Data:
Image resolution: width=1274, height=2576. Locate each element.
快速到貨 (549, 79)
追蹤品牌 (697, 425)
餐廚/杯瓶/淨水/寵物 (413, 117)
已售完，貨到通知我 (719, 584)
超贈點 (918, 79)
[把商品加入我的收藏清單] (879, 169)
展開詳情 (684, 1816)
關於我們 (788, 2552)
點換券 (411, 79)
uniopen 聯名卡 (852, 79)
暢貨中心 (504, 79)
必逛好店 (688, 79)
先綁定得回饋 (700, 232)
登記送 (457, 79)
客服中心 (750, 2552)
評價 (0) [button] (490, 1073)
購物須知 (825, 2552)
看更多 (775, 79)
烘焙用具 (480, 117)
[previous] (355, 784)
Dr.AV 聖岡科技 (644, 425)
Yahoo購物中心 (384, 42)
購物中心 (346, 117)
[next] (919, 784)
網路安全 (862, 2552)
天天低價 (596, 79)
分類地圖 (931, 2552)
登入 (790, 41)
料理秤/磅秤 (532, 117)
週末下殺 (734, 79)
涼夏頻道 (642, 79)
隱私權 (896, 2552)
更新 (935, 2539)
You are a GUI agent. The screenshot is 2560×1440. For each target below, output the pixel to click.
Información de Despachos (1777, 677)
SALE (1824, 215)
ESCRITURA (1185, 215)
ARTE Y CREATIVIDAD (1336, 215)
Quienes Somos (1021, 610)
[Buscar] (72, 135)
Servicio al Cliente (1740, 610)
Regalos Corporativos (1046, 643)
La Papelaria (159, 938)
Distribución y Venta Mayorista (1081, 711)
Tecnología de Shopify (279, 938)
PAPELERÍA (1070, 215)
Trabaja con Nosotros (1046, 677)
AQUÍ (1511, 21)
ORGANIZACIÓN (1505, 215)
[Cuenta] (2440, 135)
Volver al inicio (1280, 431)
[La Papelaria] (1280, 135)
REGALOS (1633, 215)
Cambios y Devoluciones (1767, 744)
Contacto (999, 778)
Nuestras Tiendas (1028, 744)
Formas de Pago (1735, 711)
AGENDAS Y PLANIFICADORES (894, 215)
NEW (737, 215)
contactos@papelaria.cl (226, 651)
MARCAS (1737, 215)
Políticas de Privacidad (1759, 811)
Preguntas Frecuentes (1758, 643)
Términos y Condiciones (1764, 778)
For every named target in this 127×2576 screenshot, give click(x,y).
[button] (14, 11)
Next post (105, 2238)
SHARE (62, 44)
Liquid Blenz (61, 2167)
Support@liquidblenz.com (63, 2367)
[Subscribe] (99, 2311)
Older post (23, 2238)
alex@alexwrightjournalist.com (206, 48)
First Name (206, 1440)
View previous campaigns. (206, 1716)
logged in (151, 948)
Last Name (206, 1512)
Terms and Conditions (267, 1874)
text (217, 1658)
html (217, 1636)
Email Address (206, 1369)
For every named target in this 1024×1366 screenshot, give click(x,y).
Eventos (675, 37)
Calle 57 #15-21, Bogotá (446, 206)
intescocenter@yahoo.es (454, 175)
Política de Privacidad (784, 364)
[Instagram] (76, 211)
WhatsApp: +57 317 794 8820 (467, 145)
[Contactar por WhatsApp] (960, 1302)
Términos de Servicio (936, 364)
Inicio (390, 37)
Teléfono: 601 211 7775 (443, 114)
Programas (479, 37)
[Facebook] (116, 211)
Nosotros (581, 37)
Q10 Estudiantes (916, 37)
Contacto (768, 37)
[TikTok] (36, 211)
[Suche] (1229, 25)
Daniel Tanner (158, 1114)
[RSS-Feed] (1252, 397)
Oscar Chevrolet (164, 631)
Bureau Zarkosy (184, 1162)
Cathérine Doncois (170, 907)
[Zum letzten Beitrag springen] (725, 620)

Aim of the exercise: Lines above that include the string "WhatsApp" need to be copied.

Answer space:
WhatsApp: +57 317 794 8820 (467, 145)
[Contactar por WhatsApp] (960, 1302)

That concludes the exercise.